### PROBLEM STATEMENT
State how many legacy YRC Freight and Reddaway terminals Phase One integrated, according to the business strategy overview.

═════ EXTRACT ═════

Business Strategy Overview

Our strategy remains focused on providing exemplary super-regional service as we continue on our multi-year enterprise transformation to optimize and structurally improve our network that includes more than 300 strategically located terminals throughout North America. The transformation is expected to increase asset utilization, enhance network efficiencies, create cost savings and leverage operational flexibilities, consolidate disparate company systems onto a single platform and rationalize the more than 300 physical locations in the network while maintaining geographic coverage. The result will be to operate Yellow as one company, one network, under one Yellow brand.

We completed our LTL companies' migration to a common technology platform in early 2022, and our focus transitioned to the integration of our four disparate linehaul networks into a single national network. The combination of our four individual linehaul networks currently tied to our legacy national and regional carrier brands will result in greater density as freight moves throughout our network from origin to destination terminals. Also, the local terminal pickup and delivery optimization efforts will eliminate the overlapping coverage and customer interactions that currently exist between our legacy national and regional carrier brands. When completed, this operational transformation will result in enhanced customer service, cost savings opportunities from reduced miles and productivity gains, and will create additional capacity without adding incremental physical infrastructure. In September 2022, we successfully implemented Phase One of the network optimization in the western U.S. Phase One included integrating 89 legacy YRC Freight and Reddaway terminals, and the results are meeting our expectations as customers are benefitting by having one driver pick-up and deliver both regional and long-haul shipments. We continue to work through the process with the International Brotherhood of Teamsters to implement Phase Two, which will strengthen the Company, protect 22,000 union jobs and ensure that our customers are well cared for and receive the range of services that today's market demands. We expect to capitalize on the successes and lessons learned in Phase One as we complete the network optimization, and then turn our focus to refinancing the capital structure.

Capital investment remains a top priority for us and we remain committed to investing in our fleet, and in technology solutions that enhance our customers' experience and improve our operational flexibility and efficiencies.

═════ RAW DATA ═════

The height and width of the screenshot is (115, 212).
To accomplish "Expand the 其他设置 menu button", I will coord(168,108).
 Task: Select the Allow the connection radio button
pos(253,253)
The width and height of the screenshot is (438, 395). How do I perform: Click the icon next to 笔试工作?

═════

### RESPONSE BOX
89